See the test() sub for usage.
You will need to reference the Microsoft Scripting Runtime to use the Scripting.Dictionary objects. If that is undesirable, small modifications can be made to use Collections instead, but I prefer the Dictionary as it has the useful .Exists() method.
I chose a rather lame theory, but it seems to work (at least if I got the question right cuz sometimes I'm a slow understander).
I load the entire text into a string, load the individual words into an array, loop through the array and concatenate the string, containing each time three consecutive words.
Because the results are already included in 3 word groups, 4 word groups or more will automatically be recognized.
Option Explicit
Sub Find_Duplicates()
On Error GoTo errHandler
Dim pSingleLine As Paragraph
Dim sLine As String
Dim sFull_Text As String
Dim vArray_Full_Text As Variant
Dim sSearch_3 As String
Dim lSize_Array As Long
Dim lCnt As Long
Dim lCnt_Occurence As Long
'Create a string from the entire text
For Each pSingleLine In ActiveDocument.Paragraphs
sLine = pSingleLine.Range.Text
sFull_Text = sFull_Text & sLine
Next pSingleLine
'Load the text into an array
vArray_Full_Text = sFull_Text
vArray_Full_Text = Split(sFull_Text, " ")
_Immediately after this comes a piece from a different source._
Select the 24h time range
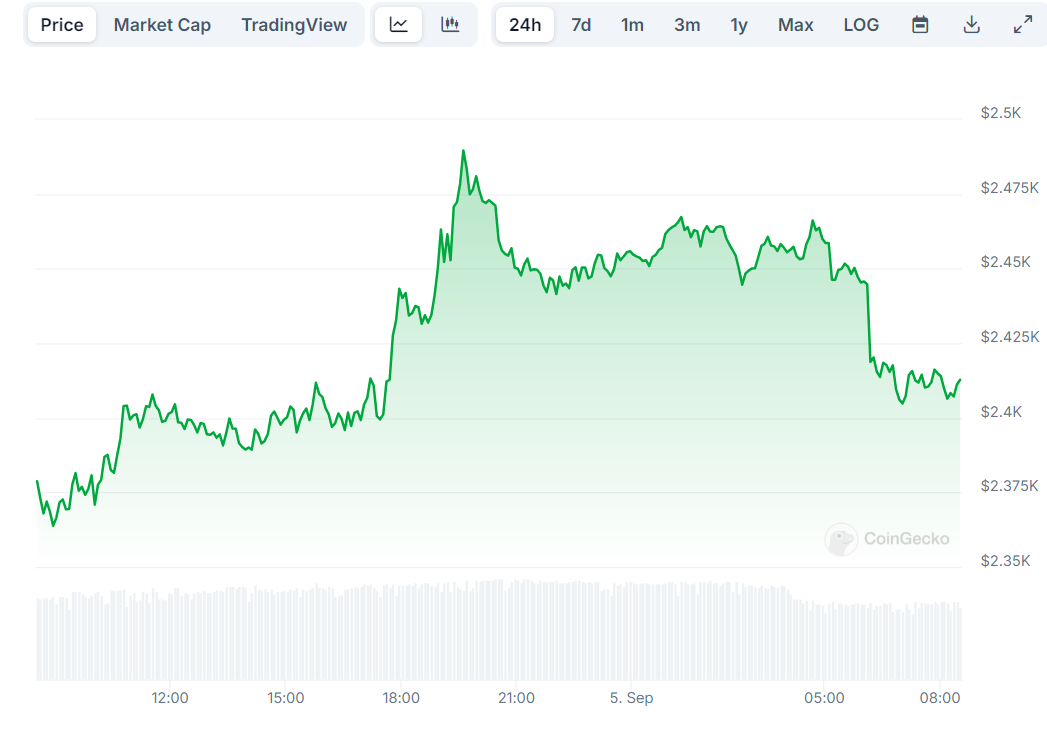point(525,25)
lSize_Array = UBound(vArray_Full_Text)
For lCnt = 1 To lSize_Array - 1
lCnt_Occurence = 0
sSearch_3 = Trim(fRemove_Punctuation(vArray_Full_Text(lCnt - 1) & _
" " & vArray_Full_Text(lCnt) & _
" " & vArray_Full_Text(lCnt + 1)))
With Selection.Find
.Text = sSearch_3
.Forward = True
.Replacement.Text = ""
.Wrap = wdFindContinue
.Format = False
.MatchCase = False
Do While .Execute
lCnt_Occurence = lCnt_Occurence + 1
If lCnt_Occurence > 1 Then
Selection.Range.Font.Color = vbRed
End If
Selection.MoveRight
Loop
End With
Application.StatusBar = lCnt & "/" & lSize_Array
Next lCnt
errHandler:
Stop
End Sub
Public Function fRemove_Punctuation(sString As String) As String
Dim vArray(0 To 8) As String
Dim lCnt As Long
vArray(0) = "."
vArray(1) = ","
vArray(2) = ","
vArray(3) = "?"
vArray(4) = "!"
vArray(5) = ";"
vArray(6) = ":"
vArray(7) = "("
vArray(8) = ")"
For lCnt = 0 To UBound(vArray)
If Left(sString, 1) = vArray(lCnt) Then
sString = Right(sString, Len(sString) - 1)
ElseIf Right(sString, 1) = vArray(lCnt) Then
sString = Left(sString, Len(sString) - 1)
End If
Next lCnt
fRemove_Punctuation = sString
End Function
The code assumes a continuous text without bullet points.